■ TASK STATEMENT ■
Reproduce verbatim the rows from the line containing "Describe the element" through the end of the rows, with both ends included, and omit the pictures from your copy.

■ MATERIAL FOR THE TASK ■

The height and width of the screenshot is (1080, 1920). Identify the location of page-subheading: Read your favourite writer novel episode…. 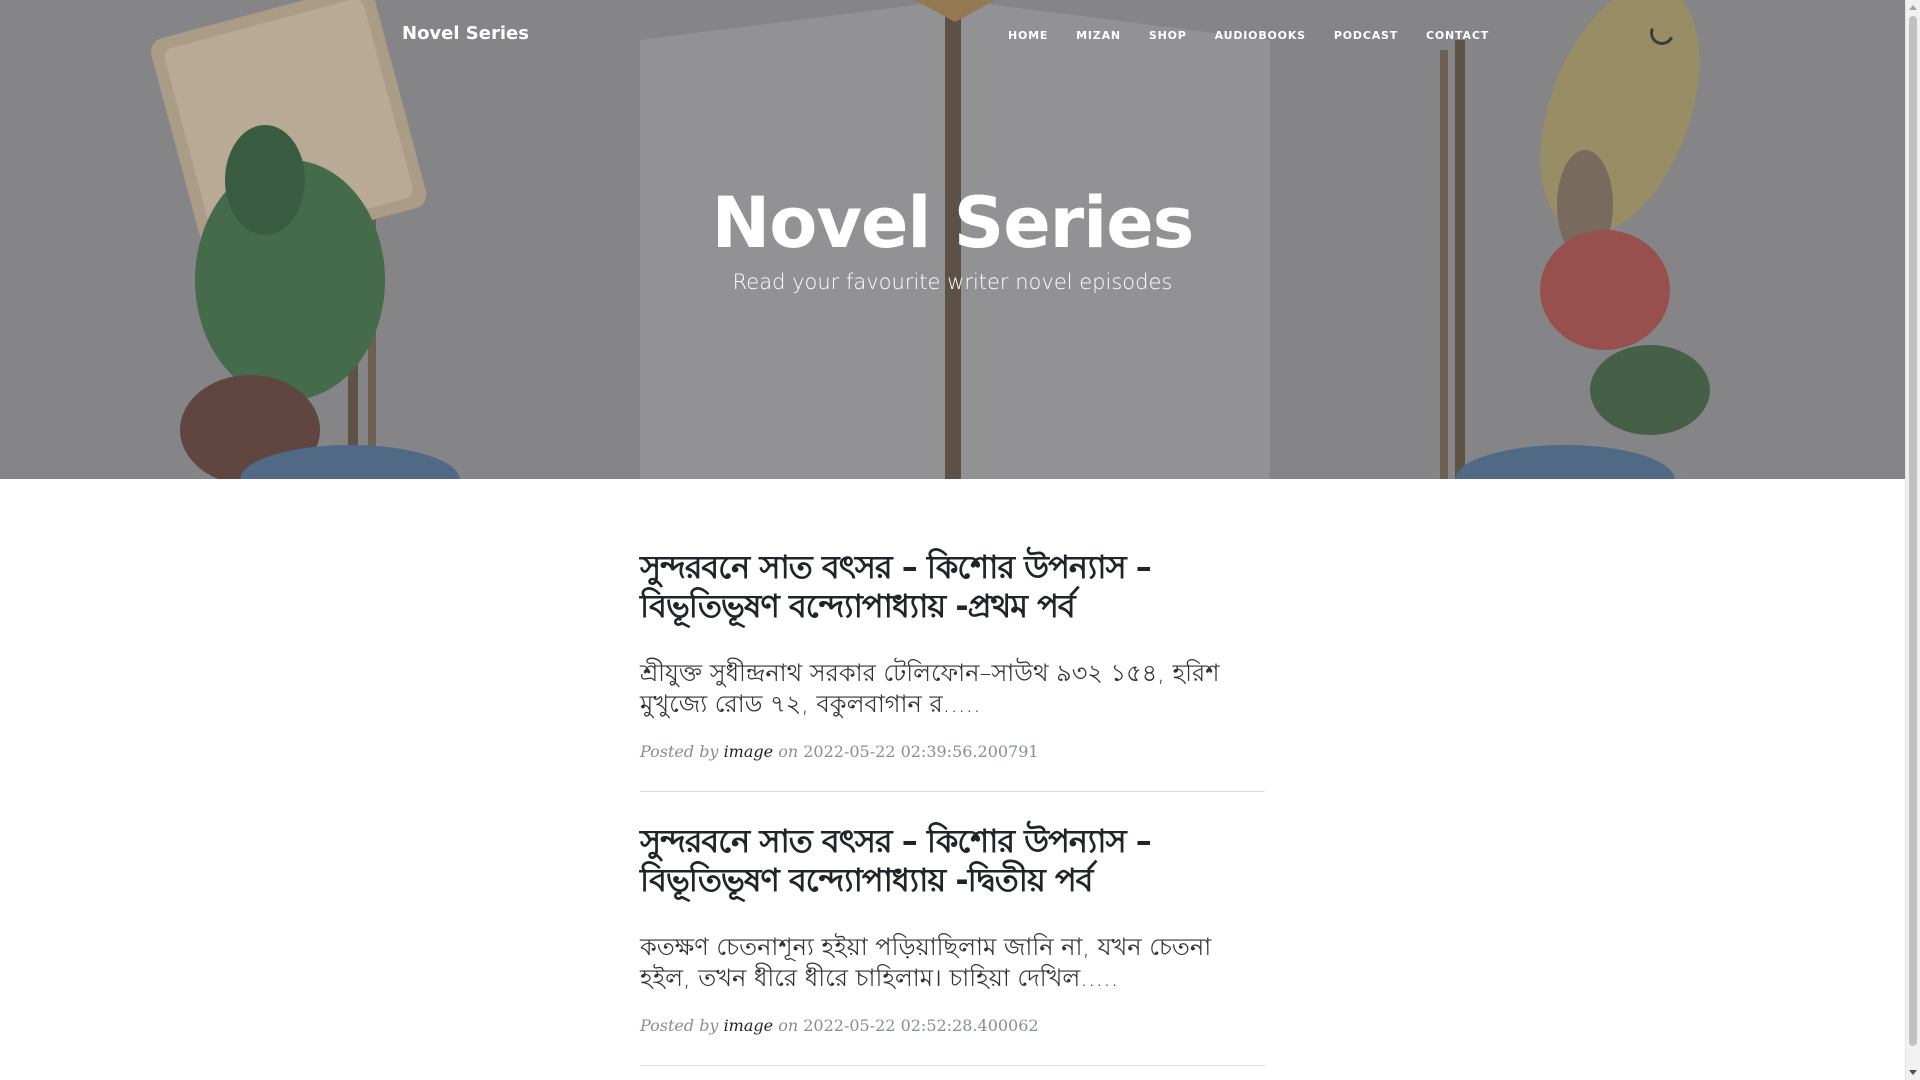
(952, 282).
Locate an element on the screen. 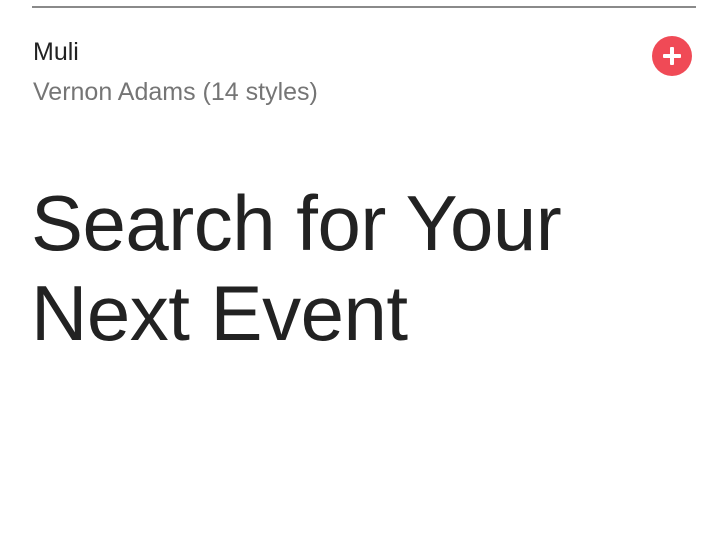  plus-icon is located at coordinates (672, 56).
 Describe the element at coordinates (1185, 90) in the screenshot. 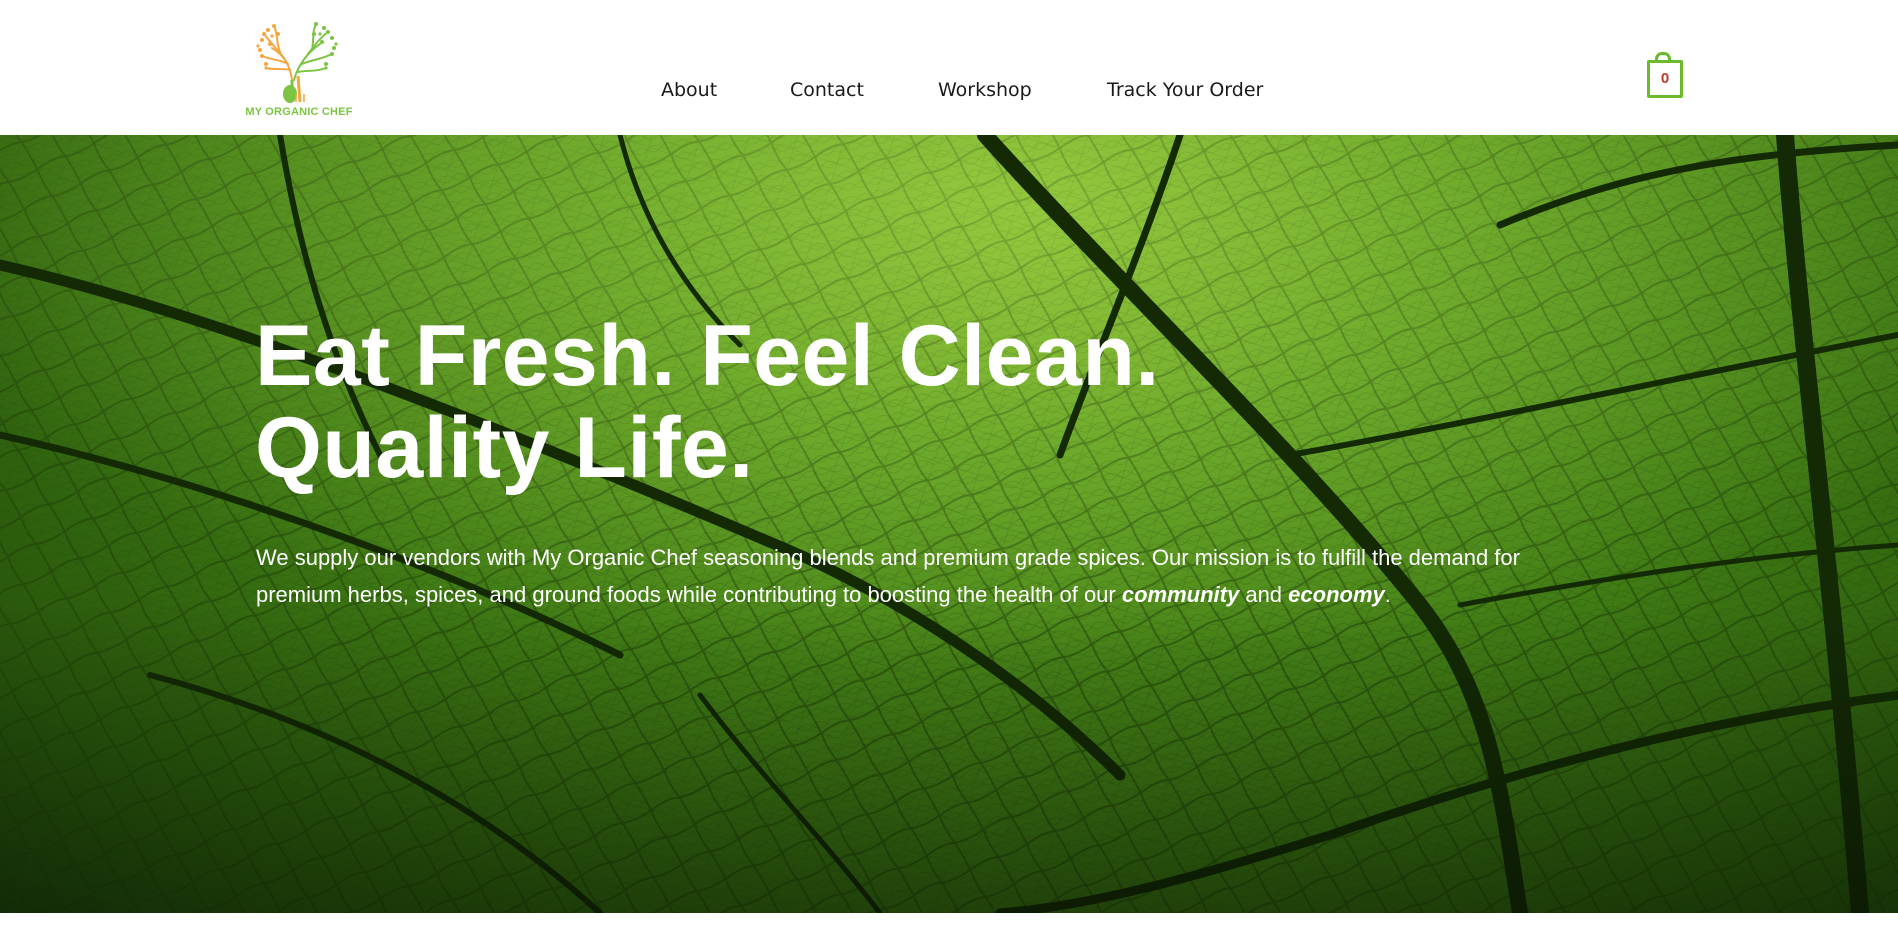

I see `nav-track-order: Track Your Order` at that location.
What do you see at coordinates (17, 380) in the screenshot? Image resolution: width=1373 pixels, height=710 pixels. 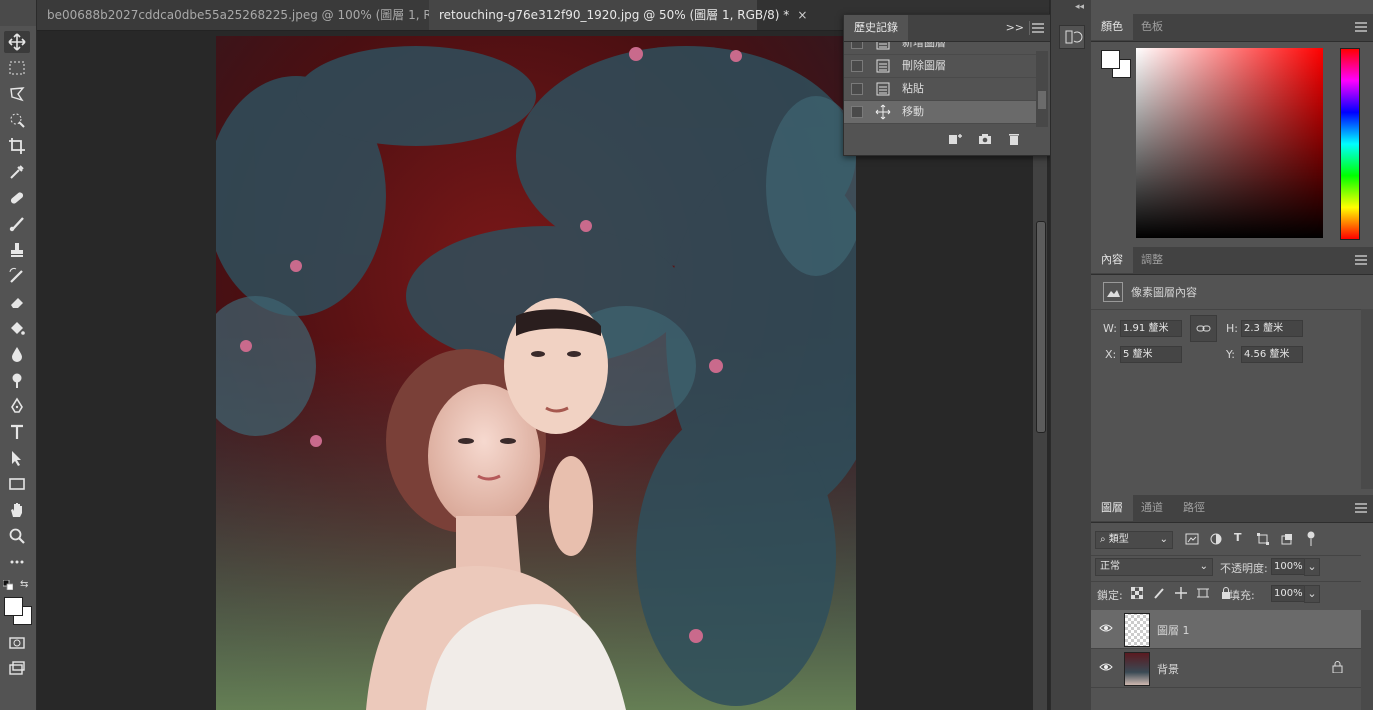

■ ANSWER TO THE EXERCISE ■
 Describe the element at coordinates (1185, 90) in the screenshot. 

I see `nav-track-order: Track Your Order` at that location.
What do you see at coordinates (17, 380) in the screenshot? Image resolution: width=1373 pixels, height=710 pixels. 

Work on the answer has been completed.